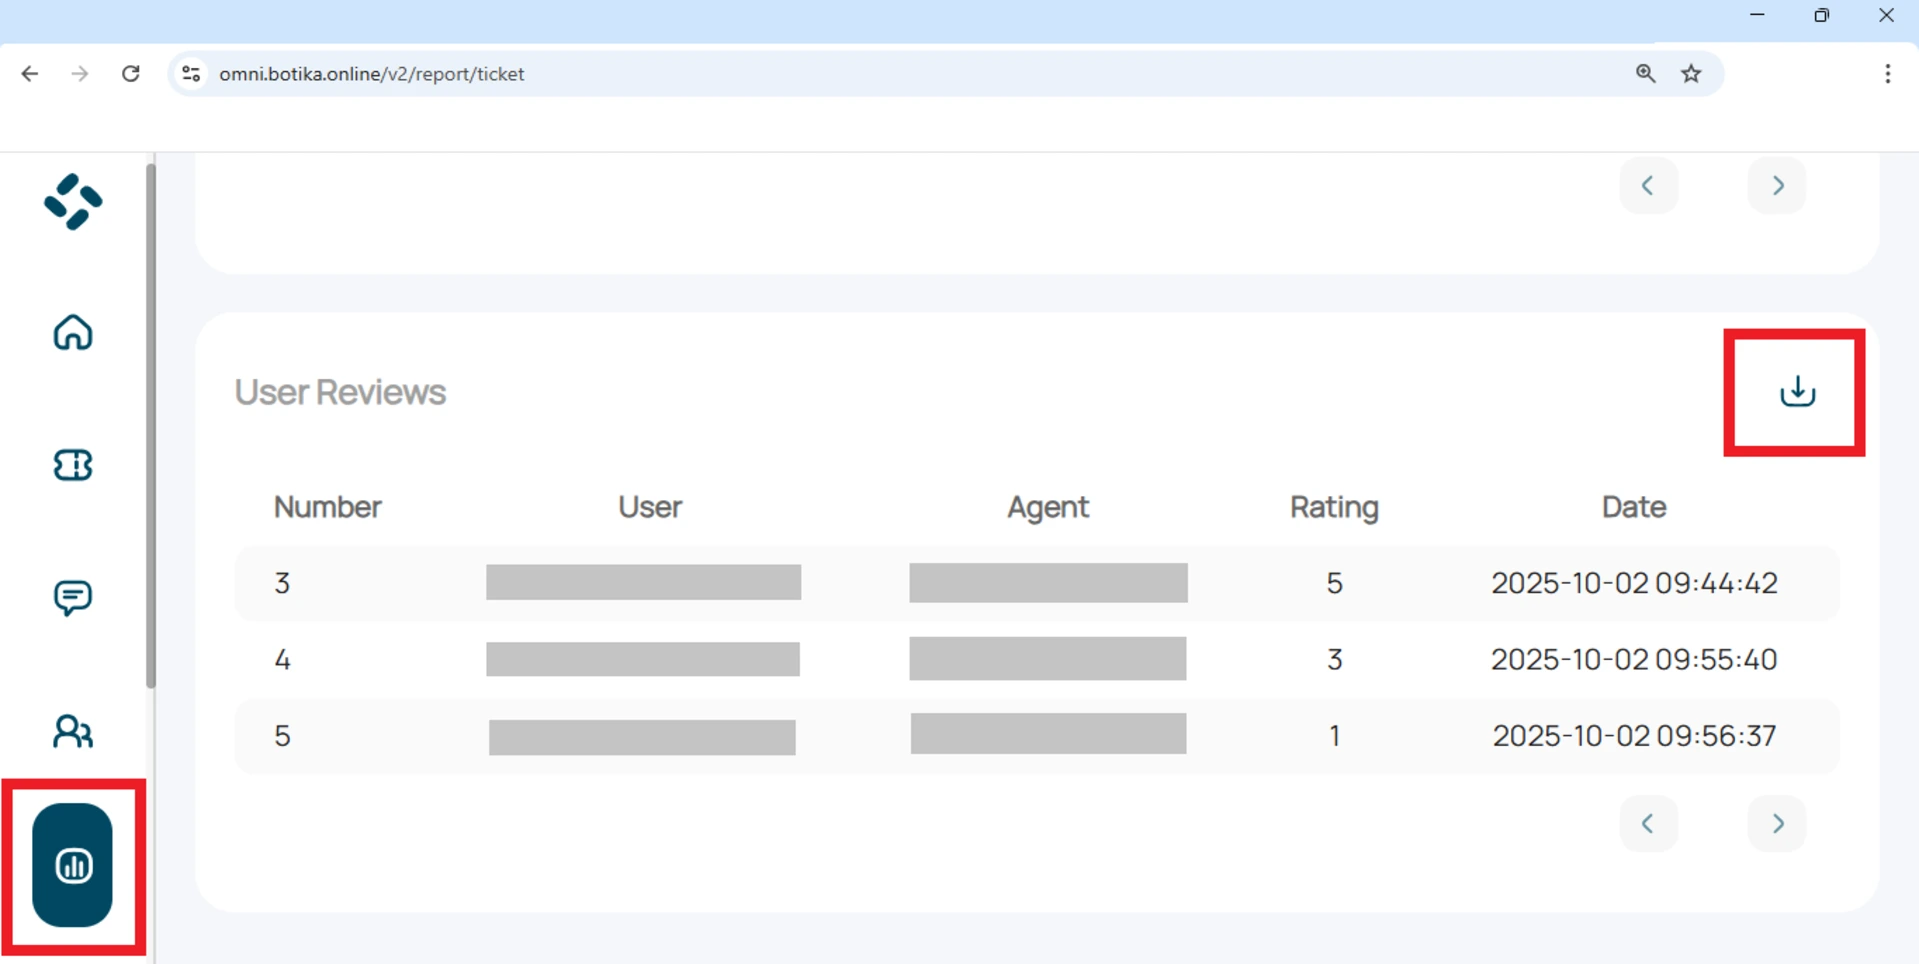Viewport: 1919px width, 964px height.
Task: Open the Tickets sidebar icon
Action: coord(73,465)
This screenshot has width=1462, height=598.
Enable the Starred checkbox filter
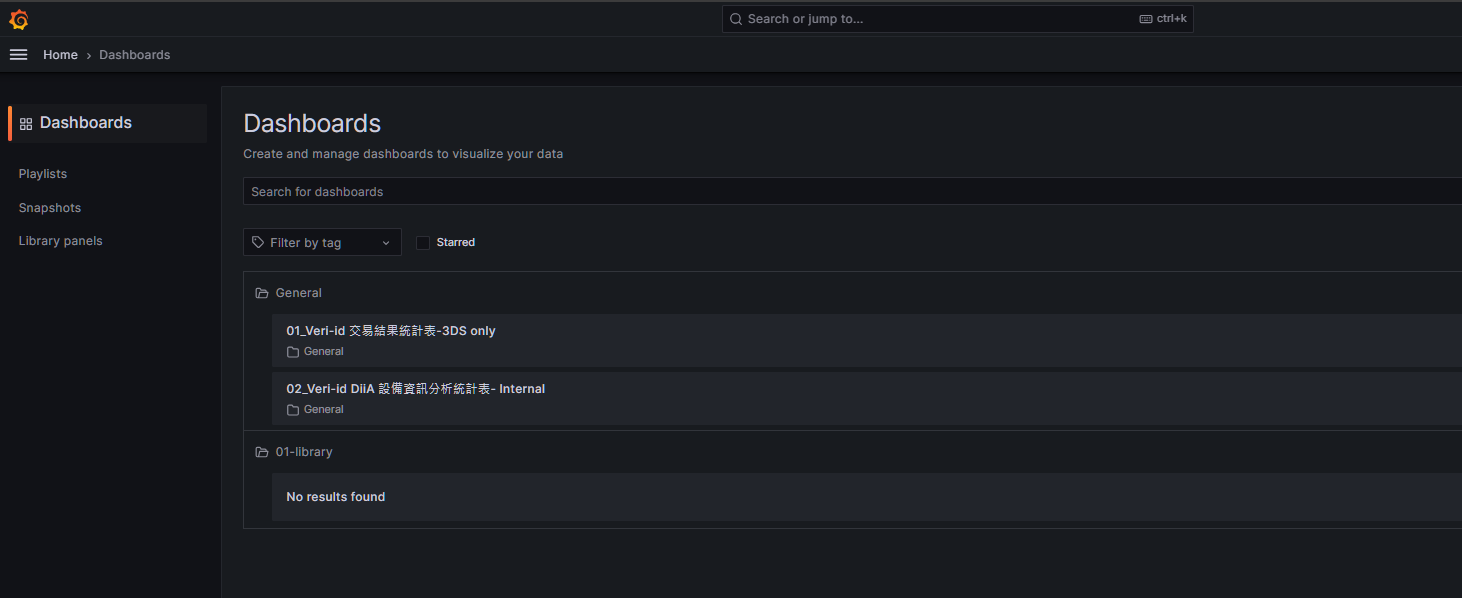point(423,243)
■ ■ ■
▸ What this task involves
Could you repeat exactly the lines from the one containing "This screenshot has width=1462, height=598." through the last line of the records, both included, without the pictures?

▸ Response box
This screenshot has width=1462, height=598.
Enable the Starred checkbox filter
point(423,243)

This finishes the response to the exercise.